OBJECTIVES
a - Translate this sentence from the Hanjin Shipping article below into Spanish: "Korean Air Lines, Hanjin’s largest shareholder, has also agreed to lend the company US$54 million."
b - Extend the article on Hanjin Shipping's receivership below with a few more paragraphs, picking up after its final sentence.

PASSAGE TO READ
******************************

Local economic fallout from Hanjin Shipping Co.’s multibillion-dollar voyage into receivership has yet to be tabulated, but the bill could be considerable.
Even though that voyage for the world’s seventh-largest container freight line is far from done, analysts see little chance of a happy ending. They also see challenges on the horizon for other highly leveraged ocean carriers navigating a sector encumbered with too much capacity and too little demand.
In the words of shipping and transportation analyst Kevin Sterling, the former managing director of Virginia’s BB&T Capital Markets, “it’s a big-time mess.”
The mess at last count includes an estimated US$14 billion in cargo on more than 80 ships adrift in financial uncertainty as terminals refuse to load or unload Hanjin vessels without assurance of payment for services, or those ships remain at sea fearing seizure by creditors.
Two of the company’s ships were arrested recently in B.C. waters after unloading: the Hanjin Scarlet in Prince Rupert and the Hanjin Vienna in Vancouver.
IBISWorld research analyst Ashley Cruz has estimated that Samsung (KRX:005930) alone has US$38 million worth of goods aboard Hanjin (KRX:117930) freighters.
While Hanjin Shipping’s Hanjin Group corporate parent has promised to allocate US$90 million to ensure cargo aboard Hanjin ships can be unloaded, Cruz noted that amount would likely be insufficient.
Korean Air Lines, Hanjin’s largest shareholder, has also agreed to lend the company US$54 million.
Among B.C. businesses with significant skin in the Hanjin game are the world’s largest container ship leasing company – Hanjin is among Seaspan Corp.’s (NYSE:SSW) clients – and one of North America’s fastest-growing container ports.
On September 19, a South Korean bankruptcy court ordered Hanjin to return the 83 ships it charters to the vessels’ owners.

******************************

DATA SEGMENT
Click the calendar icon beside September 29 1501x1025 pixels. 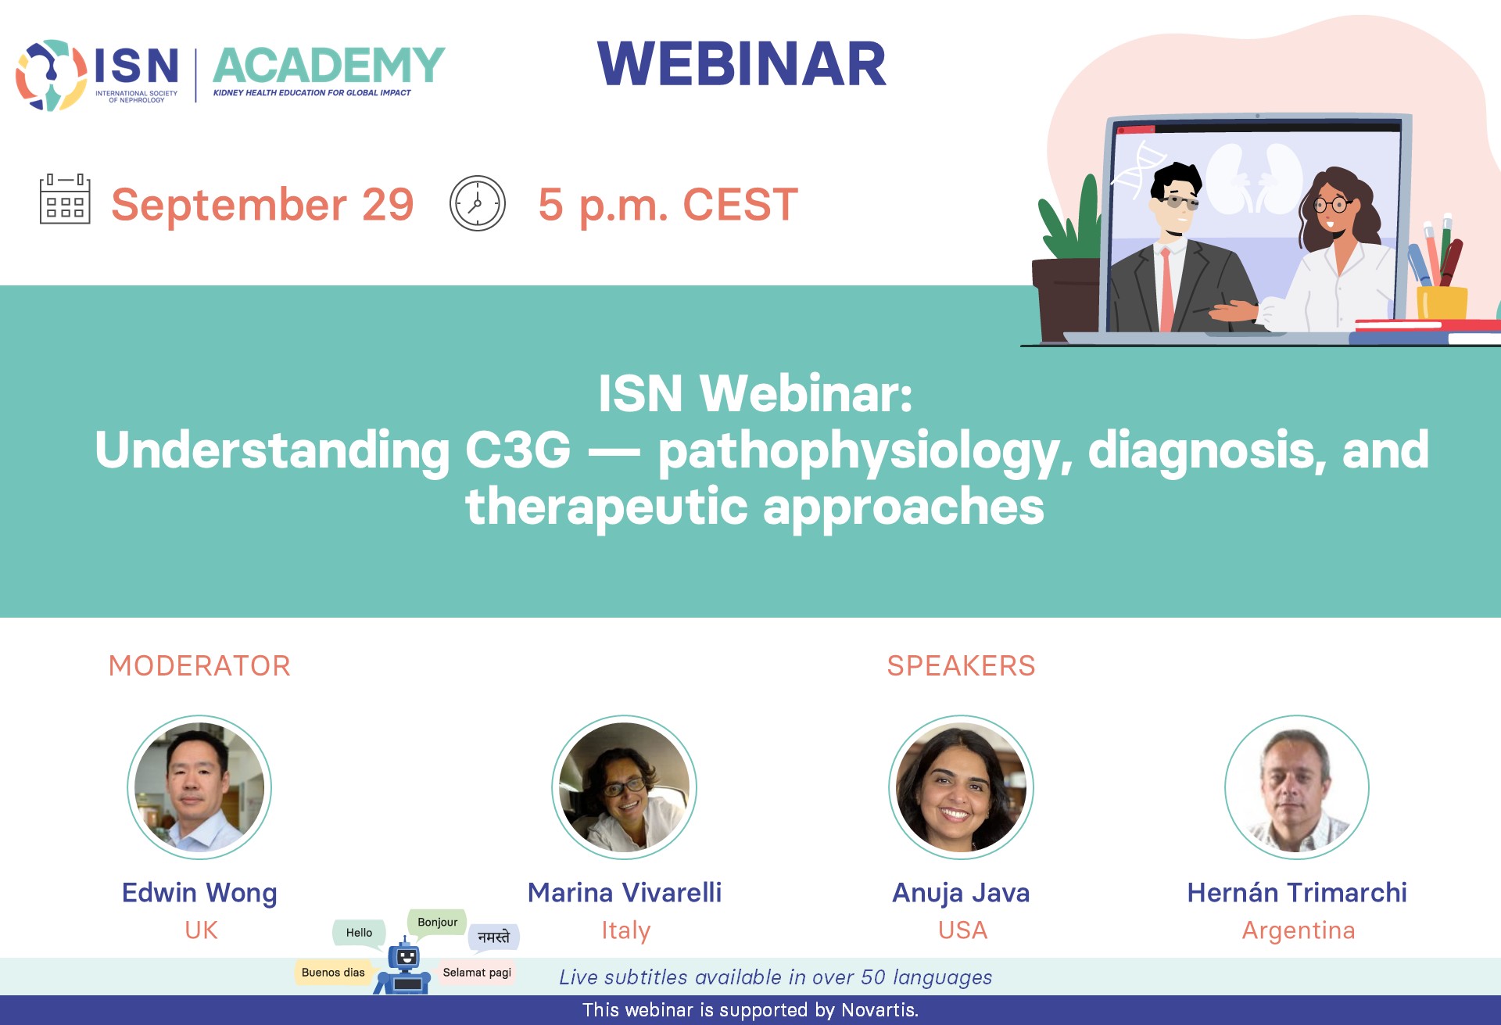[x=65, y=199]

******************************

ANSWERS PROVIDED
a - Korean Air Lines, el mayor accionista de Hanjin, también ha acordado prestar a la compañía 54 millones de dólares estadounidenses.

b -
But that move, seen as part of the wholesale liquidation of the company, raises the question of where Seaspan and other major container fleet lessors will find new charter contracts for their ships in an oversupplied sector.
Sterling pointed out that there might be some takers for the leased Hanjin vessels, “but there is no way they are going to get the rates that Hanjin was paying. So maybe they can get some type of lease rate, but it will be at market bottom.”
Seaspan has three container vessels chartered to Hanjin. Estimated future revenue under the three charter contracts as of August was US$364 million. As of May, Seaspan had approximately US$18.6 million in past due accounts receivable from Hanjin.
Seaspan, which is registered in the Marshall Islands but has major offices in Hong Kong, Shanghai, Mumbai and Vancouver, went public in 2005 with a fleet of 10 container ships. It now has more than 100.
Co-chairman of Seaspan Corp.’s board is Kyle Washington, the eldest son of Dennis Washington, founder of the Washington family business empire, which has ownership interests in Seaspan Corp. and North Vancouver-based shipbuilder Seaspan Marine Corp.
Like others in the sector, Seaspan Corp. has been feeling the effects of the slowdown in the global shipping industry.
As reported in “Opportunities on Seaspan radar in global marketplace volatility” (BIV issue 1386; May 24-30), Seaspan Corp.’s first-quarter 2016 financials showed company revenue up 14.3% to US$215.5 million compared with the same quarter in 2015, but net earnings were down 67% to US$7.1 million. Earnings for the six months ended June 30 were down 57% from the same period in 2015.
As of December 31, it was also carrying corporate debt of around US$3.5 billion.
In an interview with BIV, Washington called the rapidly evolving Hanjin saga “an unfortunate situation … a mega deal for sure; it shocked the world.” But he said repercussions for Seaspan from Hanjin’s collapse will be minimal because it represented less than 5% of Seaspan’s charter fleet. Seaspan, according to Washington, remains in a “great position.”
He added that while shipping in general is in a challenging market and container shipping companies in particular “are getting beat up pretty good,” Seaspan will have little trouble finding new customers for the vessels leased to Hanjin.
He said most of the container shipping sector’s financial distress involves smaller vessels of around 5,000 TEU (20-foot equivalent containers) capacity.
The 10,000 TEU Seaspan Saver-design ships leased to Hanjin, he said, are 30% more fuel-efficient than standard ships in that class and are hard to come by.
“So we will be able to find employment [for the ships], if not at the Hanjin rate then very close to it.”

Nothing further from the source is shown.